→ **Exercise objective**
Return exactly the lines below, starting with the one that has "AMS Vans Edge (66, 1744)" and going on through the one that has "Ford Transit Rear Lift".

☆ ☆ ☆ ☆ ☆

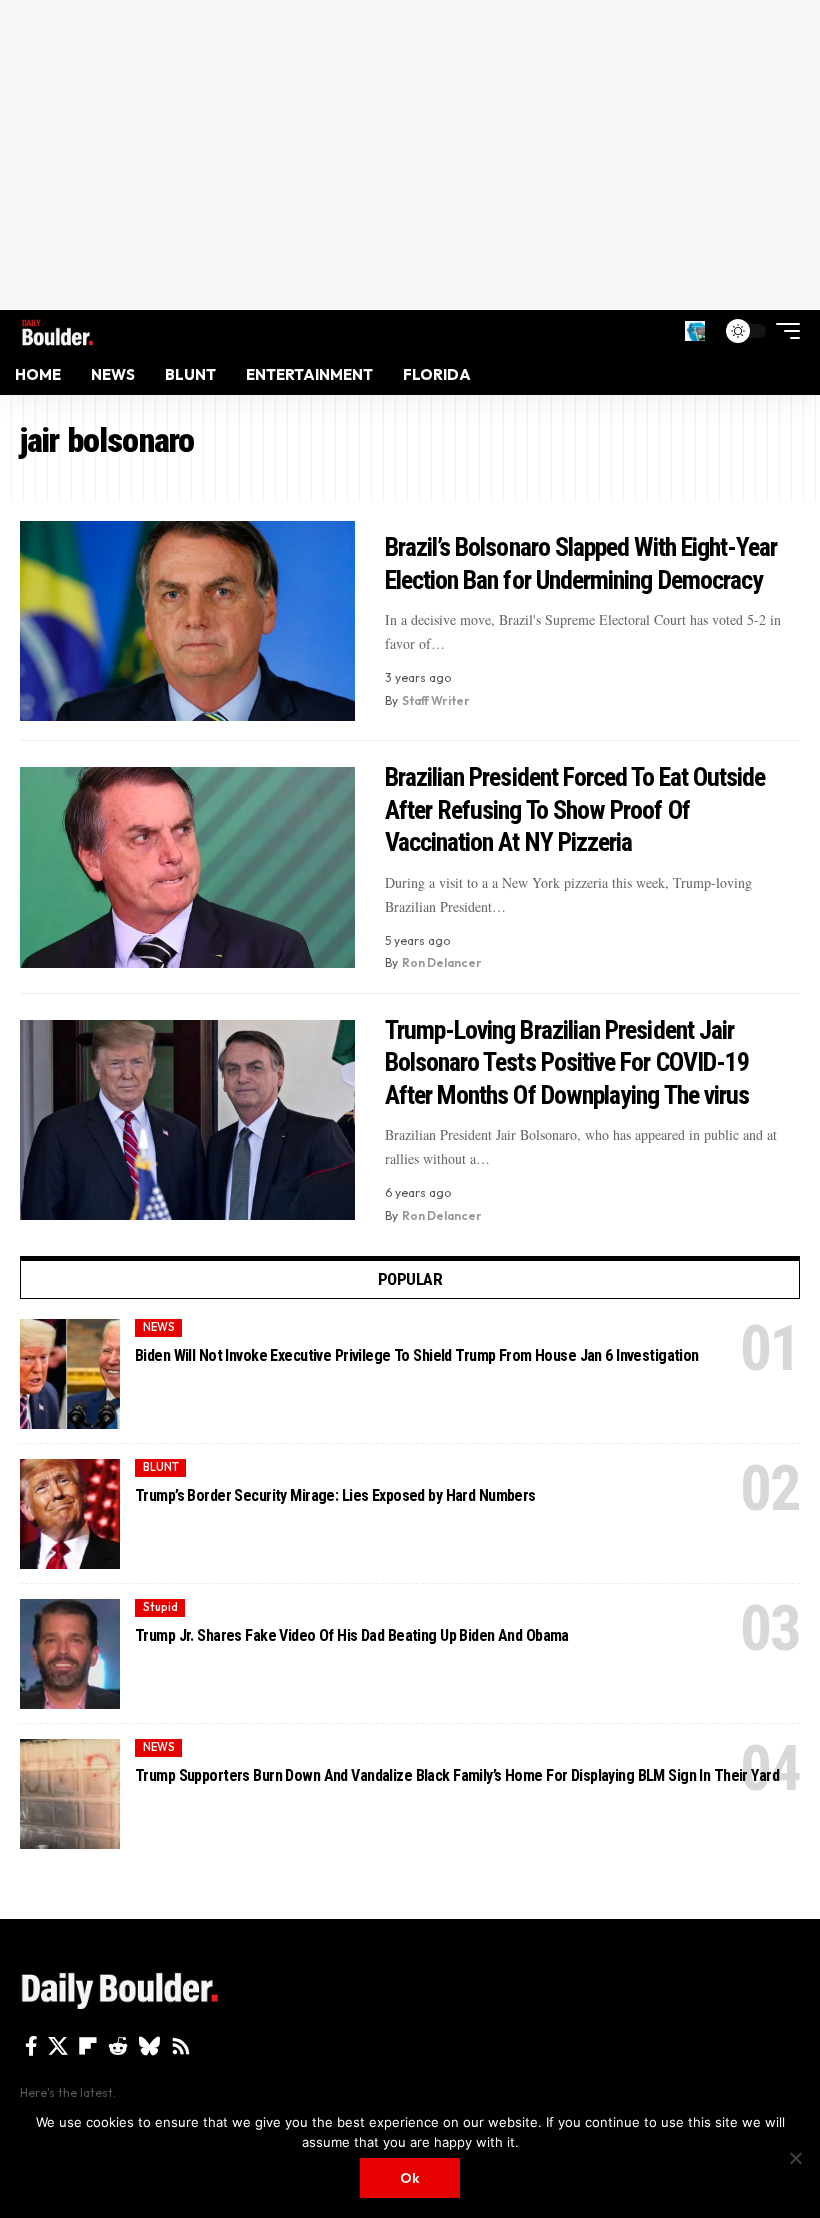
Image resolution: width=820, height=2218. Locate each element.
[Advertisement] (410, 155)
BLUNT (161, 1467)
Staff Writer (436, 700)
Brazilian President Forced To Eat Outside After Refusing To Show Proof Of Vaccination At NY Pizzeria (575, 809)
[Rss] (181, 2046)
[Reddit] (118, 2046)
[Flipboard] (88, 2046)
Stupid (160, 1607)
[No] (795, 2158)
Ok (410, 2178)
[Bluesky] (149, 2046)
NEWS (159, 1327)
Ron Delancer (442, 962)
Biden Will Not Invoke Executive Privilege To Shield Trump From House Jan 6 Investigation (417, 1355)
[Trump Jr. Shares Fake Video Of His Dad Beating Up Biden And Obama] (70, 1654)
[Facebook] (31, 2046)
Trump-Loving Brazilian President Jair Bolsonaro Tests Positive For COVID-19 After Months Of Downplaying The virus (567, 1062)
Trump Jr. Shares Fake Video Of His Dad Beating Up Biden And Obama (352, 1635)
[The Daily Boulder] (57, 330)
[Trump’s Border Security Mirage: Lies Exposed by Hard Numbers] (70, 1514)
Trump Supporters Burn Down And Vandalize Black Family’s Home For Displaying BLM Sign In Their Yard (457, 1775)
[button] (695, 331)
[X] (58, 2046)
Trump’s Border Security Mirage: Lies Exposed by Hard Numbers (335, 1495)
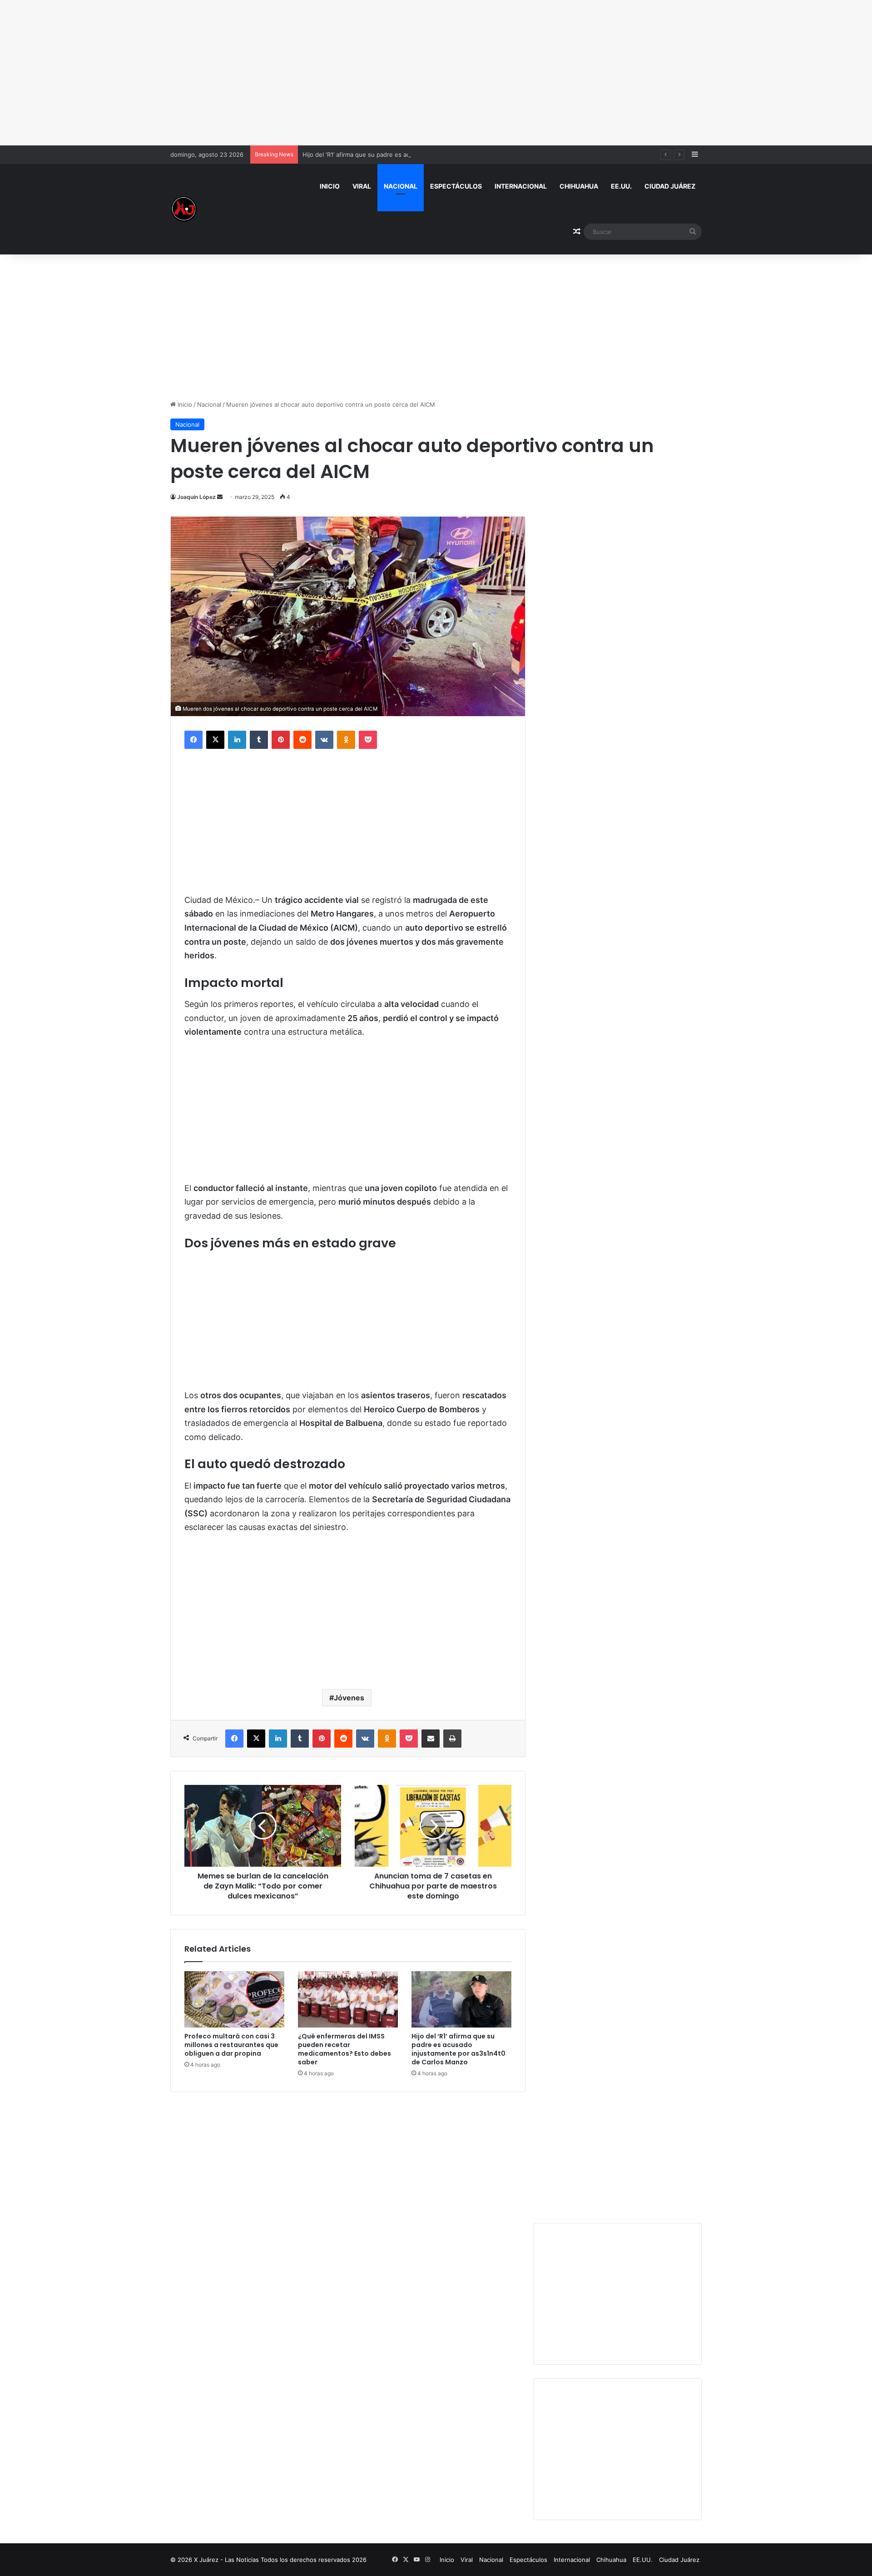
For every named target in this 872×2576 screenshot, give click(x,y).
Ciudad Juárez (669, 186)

☆ ☆ ☆ ☆ ☆

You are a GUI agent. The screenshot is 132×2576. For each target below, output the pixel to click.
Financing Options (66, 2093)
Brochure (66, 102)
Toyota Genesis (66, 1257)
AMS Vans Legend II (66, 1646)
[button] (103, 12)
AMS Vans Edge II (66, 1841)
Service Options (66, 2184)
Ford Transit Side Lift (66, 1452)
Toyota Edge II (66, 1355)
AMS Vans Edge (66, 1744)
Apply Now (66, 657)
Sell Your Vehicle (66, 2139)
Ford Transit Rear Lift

☆ ☆ ☆ ☆ ☆

→ **Task solution**
AMS Vans Edge (66, 1744)
Apply Now (66, 657)
Sell Your Vehicle (66, 2139)
Ford Transit Rear Lift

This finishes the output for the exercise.